One of the challenges in interpreting the COVID-19 literature is that the standard of care has been rapidly evolving. Changes in supportive care, coupled with evolving therapeutic evidence, mean that trials that began earlier in the pandemic could have markedly different standards of care. For example, treatment with steroids has now become standard for patients with hypoxaemia and treatment with hydroxychloroquine, which was often used earlier in the pandemic, has stopped in most regions.1, 4 These differences can be seen in these two studies, with steroid use more common in the tocilizumab study (91%) than in the sarilumab study (42% concomitant use at baseline, with a peak of 70% at 13 weeks). In REMAP-CAP5 and RECOVERY,6 the two largest clinical trials of IL-6 blockade and the only trials to show a mortality reduction, the benefit seemed predominantly in patients who received steroids. Hence, the contribution of negative studies that examined IL-6 blockade in the absence of routine administration of steroids is very useful, but more challenging to interpret at this stage.
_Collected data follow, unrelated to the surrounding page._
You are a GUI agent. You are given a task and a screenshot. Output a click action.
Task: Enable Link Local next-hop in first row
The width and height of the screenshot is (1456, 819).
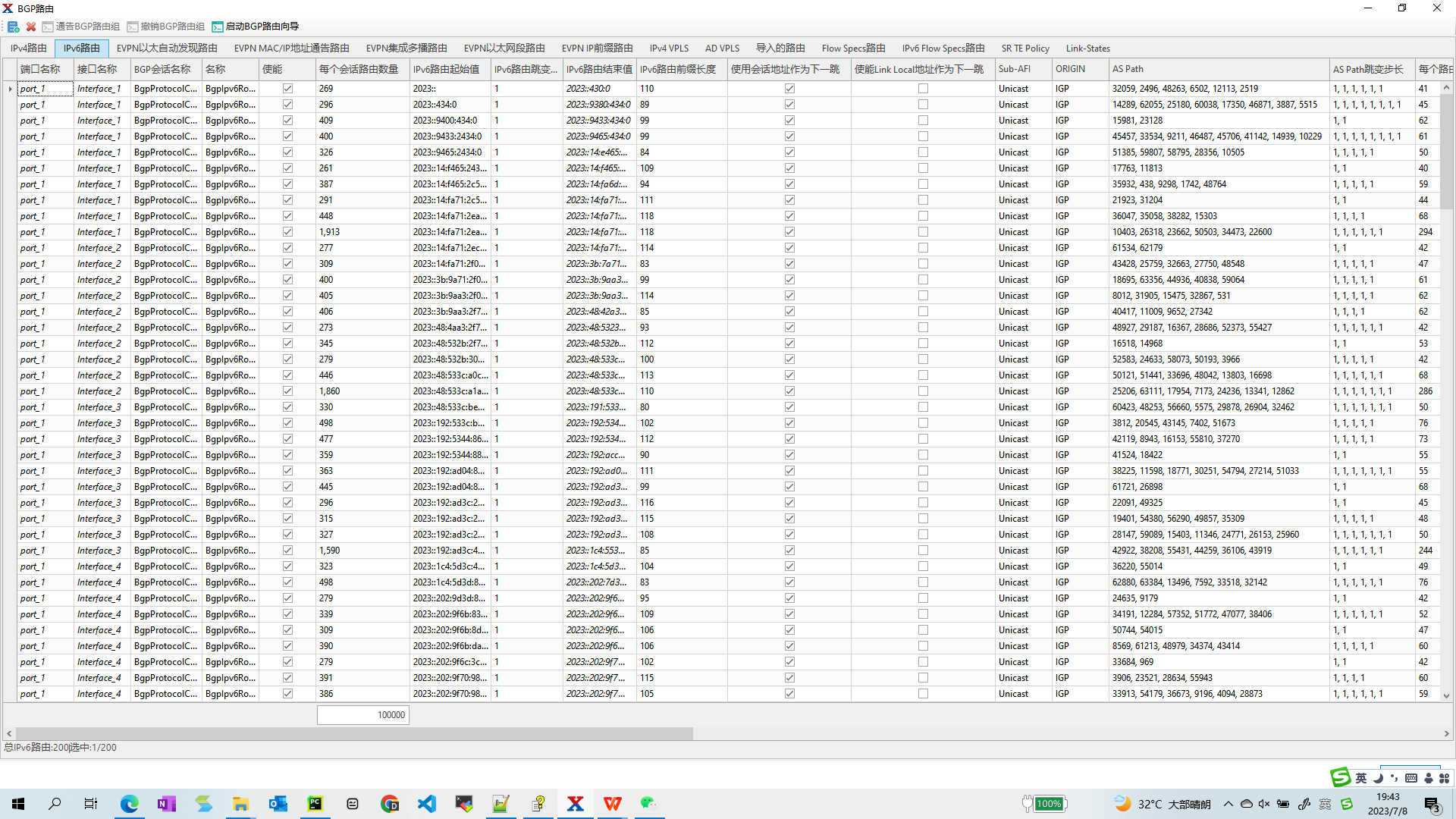point(923,89)
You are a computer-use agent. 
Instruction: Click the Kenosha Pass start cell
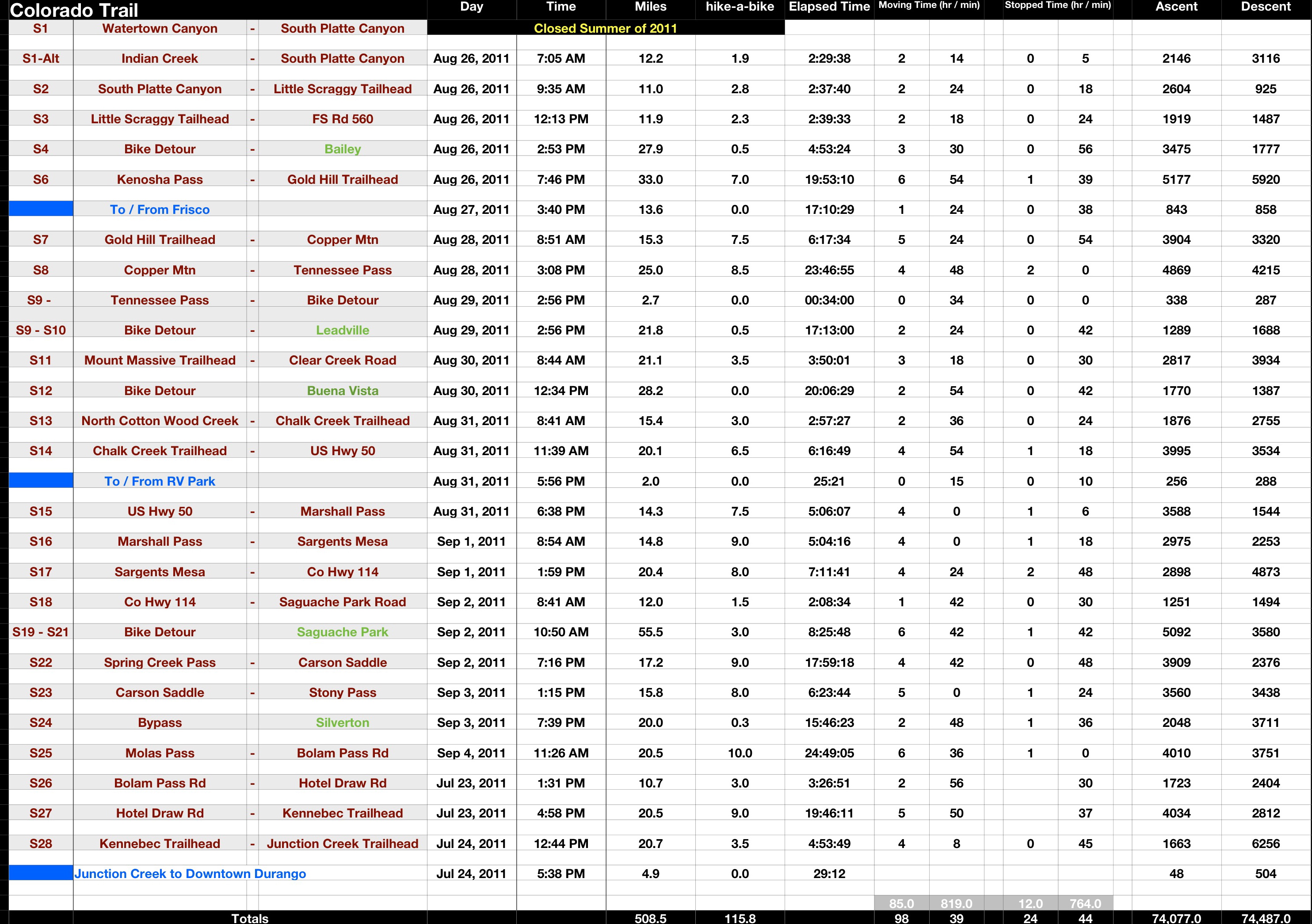point(160,179)
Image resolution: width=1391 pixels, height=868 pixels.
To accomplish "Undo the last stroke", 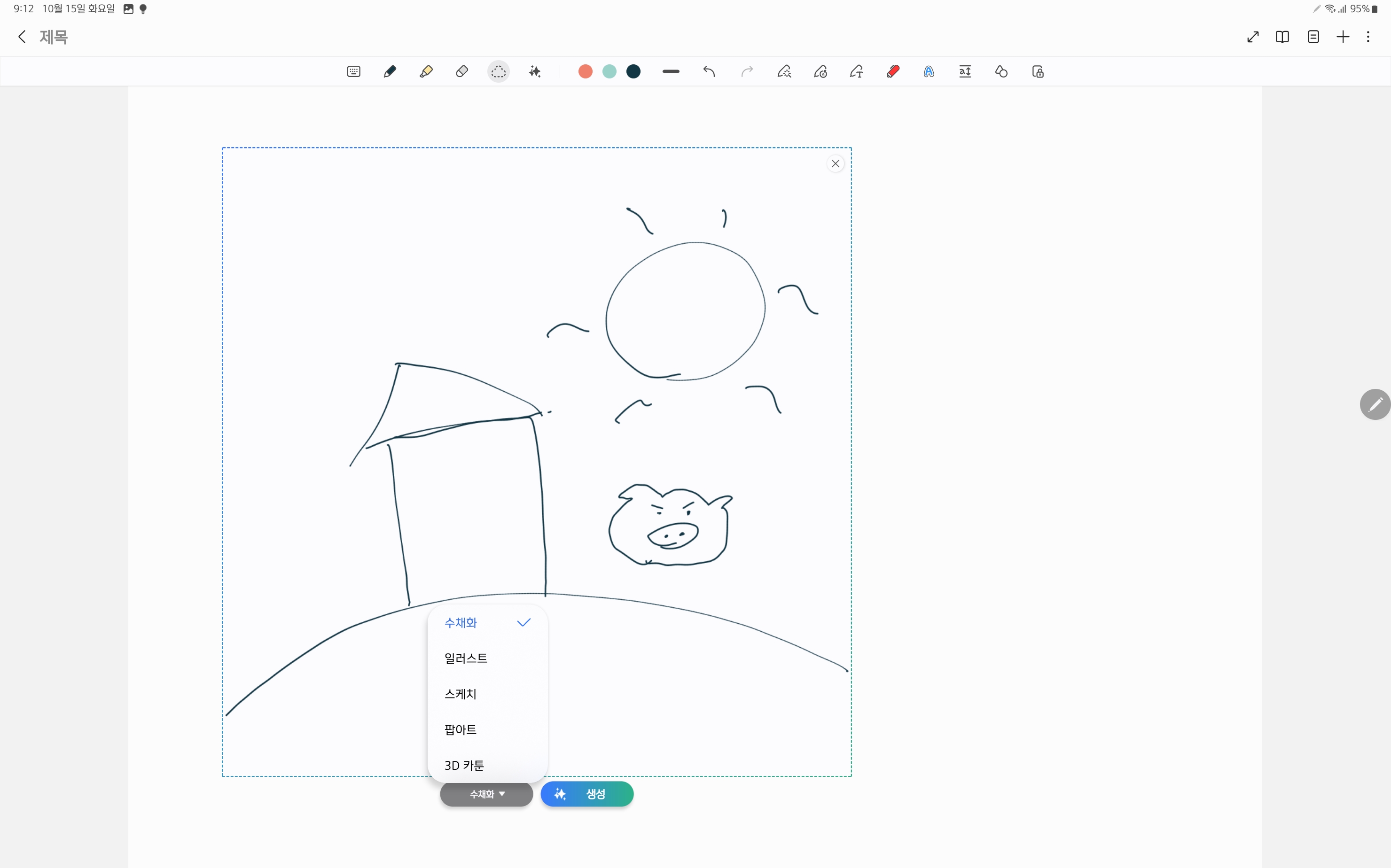I will pos(709,72).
By including all trials based on individual publications,2, 3, 5 industry data, or the analysis presented in the RECOVERY manuscript,6 a conservative random-effects meta-analysis for patients admitted to hospital with COVID-19 (figure ) yields a risk ratio for mortality of 0·88 (95% CI 0·59–1·31) for sarilumab and 0·89 (0·82–0·96) for tocilizumab. Although the point estimates are very similar, the smaller sample size for sarilumab leaves room to question whether the effect of IL-6 blockade is a class effect, or whether specific agents have a differential benefit. Further data is expected on sarilumab (NCT04315298) but the total sample size will remain well below that for tocilizumab.
Accepting that IL-6 blockade reduces mortality in patients like those in REMAP-CAP5 or RECOVERY,6 the question will inevitably become which populations are most likely to benefit. The absolute risk reduction (and corresponding number needed to treat) could vary considerably depending on the baseline risk of death. Given the worldwide burden of COVID-19, a dramatic upswing in prescribing will almost certainly challenge supply chains and health system budgets. It is not hard to imagine low-income and middle-income countries being disproportionately affected in both regards, and solutions to both steward and increase the available supply must be rapidly considered.
For informing these decisions, it is vital that all trial teams urgently participate in a carefully planned meta-analysis, incorporating analyses for heterogeneous treatment effects and standardised subgroups, and focusing on the important clinical outcome of mortality.
Definitions of treatment strategies for COVID-19 have improved greatly over the past 14 months. These two reports add more pieces to the puzzle, and they need to be integrated with all the evidence available to establish the best strategies for patients around the world.
Acknowledgments
SM is a co-investigator of REMAP-CAP and is the co-chair of the WHO Clinical Characterization and Management research committee for COVID-19. TCL reports salary support from Fonds de Recherche du Quebec—Sante.